▸ WHAT NEEDS TO BE DONE: Read the data and repeat it in full, exactly.

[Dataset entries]
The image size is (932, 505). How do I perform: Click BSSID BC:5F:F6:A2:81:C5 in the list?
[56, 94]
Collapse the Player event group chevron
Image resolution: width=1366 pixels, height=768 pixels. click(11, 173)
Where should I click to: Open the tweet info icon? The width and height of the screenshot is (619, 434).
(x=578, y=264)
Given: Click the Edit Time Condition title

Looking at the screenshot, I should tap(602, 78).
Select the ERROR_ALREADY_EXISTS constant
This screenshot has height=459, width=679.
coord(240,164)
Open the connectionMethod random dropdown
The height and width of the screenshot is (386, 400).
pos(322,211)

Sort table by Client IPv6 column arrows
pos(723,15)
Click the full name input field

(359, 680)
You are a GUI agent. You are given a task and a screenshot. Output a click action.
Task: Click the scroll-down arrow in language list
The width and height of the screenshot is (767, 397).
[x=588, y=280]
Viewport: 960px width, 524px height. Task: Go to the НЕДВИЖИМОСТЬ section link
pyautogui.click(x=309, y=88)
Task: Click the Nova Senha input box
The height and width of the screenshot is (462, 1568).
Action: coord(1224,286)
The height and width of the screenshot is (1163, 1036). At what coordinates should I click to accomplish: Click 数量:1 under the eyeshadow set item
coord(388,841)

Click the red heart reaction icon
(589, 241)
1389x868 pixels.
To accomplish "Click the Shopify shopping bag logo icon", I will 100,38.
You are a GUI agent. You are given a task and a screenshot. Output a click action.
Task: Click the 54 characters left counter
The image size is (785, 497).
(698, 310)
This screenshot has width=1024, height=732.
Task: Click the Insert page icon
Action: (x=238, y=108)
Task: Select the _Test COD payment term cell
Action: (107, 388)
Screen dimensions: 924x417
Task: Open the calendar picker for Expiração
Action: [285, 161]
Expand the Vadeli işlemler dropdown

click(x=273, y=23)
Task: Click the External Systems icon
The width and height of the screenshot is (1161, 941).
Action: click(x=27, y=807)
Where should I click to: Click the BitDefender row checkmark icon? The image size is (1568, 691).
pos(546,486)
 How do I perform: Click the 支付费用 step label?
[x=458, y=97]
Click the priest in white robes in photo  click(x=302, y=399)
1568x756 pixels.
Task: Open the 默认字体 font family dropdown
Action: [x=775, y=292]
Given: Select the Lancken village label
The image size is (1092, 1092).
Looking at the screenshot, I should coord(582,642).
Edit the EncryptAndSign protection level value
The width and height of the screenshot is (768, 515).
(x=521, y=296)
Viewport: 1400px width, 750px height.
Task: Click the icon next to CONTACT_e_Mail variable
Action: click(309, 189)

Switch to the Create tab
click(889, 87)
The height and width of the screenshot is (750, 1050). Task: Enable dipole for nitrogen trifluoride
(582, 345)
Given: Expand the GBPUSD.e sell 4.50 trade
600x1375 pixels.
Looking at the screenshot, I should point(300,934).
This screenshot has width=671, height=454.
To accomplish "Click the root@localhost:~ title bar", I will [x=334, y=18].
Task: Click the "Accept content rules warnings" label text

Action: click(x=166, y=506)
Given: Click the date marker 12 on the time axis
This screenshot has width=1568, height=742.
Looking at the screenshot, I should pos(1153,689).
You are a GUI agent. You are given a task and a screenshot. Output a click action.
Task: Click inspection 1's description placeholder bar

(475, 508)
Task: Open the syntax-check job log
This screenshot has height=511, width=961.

▸ YOUR RESPONSE:
The image size is (932, 505). How do I perform: Click BSSID BC:5F:F6:A2:81:C5 in the list?
[56, 94]
Collapse the Player event group chevron
Image resolution: width=1366 pixels, height=768 pixels. click(11, 173)
Where should I click to: Open the tweet info icon? The width and height of the screenshot is (619, 434).
(x=578, y=264)
Given: Click the Edit Time Condition title

Looking at the screenshot, I should tap(602, 78).
Select the ERROR_ALREADY_EXISTS constant
This screenshot has height=459, width=679.
coord(240,164)
Open the connectionMethod random dropdown
The height and width of the screenshot is (386, 400).
pos(322,211)

Sort table by Client IPv6 column arrows
pos(723,15)
Click the full name input field

(359, 680)
You are a GUI agent. You are given a task and a screenshot. Output a click action.
Task: Click the scroll-down arrow in language list
The width and height of the screenshot is (767, 397).
[x=588, y=280]
Viewport: 960px width, 524px height. Task: Go to the НЕДВИЖИМОСТЬ section link
pyautogui.click(x=309, y=88)
Task: Click the Nova Senha input box
The height and width of the screenshot is (462, 1568).
Action: coord(1224,286)
The height and width of the screenshot is (1163, 1036). At what coordinates should I click to accomplish: Click 数量:1 under the eyeshadow set item
coord(388,841)

Click the red heart reaction icon
(589, 241)
1389x868 pixels.
To accomplish "Click the Shopify shopping bag logo icon", I will 100,38.
You are a GUI agent. You are given a task and a screenshot. Output a click action.
Task: Click the 54 characters left counter
The image size is (785, 497).
(698, 310)
This screenshot has width=1024, height=732.
Task: Click the Insert page icon
Action: (x=238, y=108)
Task: Select the _Test COD payment term cell
Action: (107, 388)
Screen dimensions: 924x417
Task: Open the calendar picker for Expiração
Action: [285, 161]
Expand the Vadeli işlemler dropdown

click(x=273, y=23)
Task: Click the External Systems icon
The width and height of the screenshot is (1161, 941).
Action: click(x=27, y=807)
Where should I click to: Click the BitDefender row checkmark icon? The image size is (1568, 691).
pos(546,486)
 How do I perform: Click the 支付费用 step label?
[x=458, y=97]
Click the priest in white robes in photo  click(x=302, y=399)
1568x756 pixels.
Task: Open the 默认字体 font family dropdown
Action: [x=775, y=292]
Given: Select the Lancken village label
The image size is (1092, 1092).
Looking at the screenshot, I should coord(582,642).
Edit the EncryptAndSign protection level value
The width and height of the screenshot is (768, 515).
(x=521, y=296)
Viewport: 1400px width, 750px height.
Task: Click the icon next to CONTACT_e_Mail variable
Action: click(309, 189)

Switch to the Create tab
click(889, 87)
The height and width of the screenshot is (750, 1050). Task: Enable dipole for nitrogen trifluoride
(582, 345)
Given: Expand the GBPUSD.e sell 4.50 trade
600x1375 pixels.
Looking at the screenshot, I should point(300,934).
This screenshot has width=671, height=454.
To accomplish "Click the root@localhost:~ title bar", I will [x=334, y=18].
Task: Click the "Accept content rules warnings" label text

Action: click(x=166, y=506)
Given: Click the date marker 12 on the time axis
This screenshot has width=1568, height=742.
Looking at the screenshot, I should pos(1153,689).
You are a GUI agent. You are given a task and a screenshot. Output a click action.
Task: Click inspection 1's description placeholder bar

(475, 508)
Task: Open the syntax-check job log
This screenshot has height=511, width=961.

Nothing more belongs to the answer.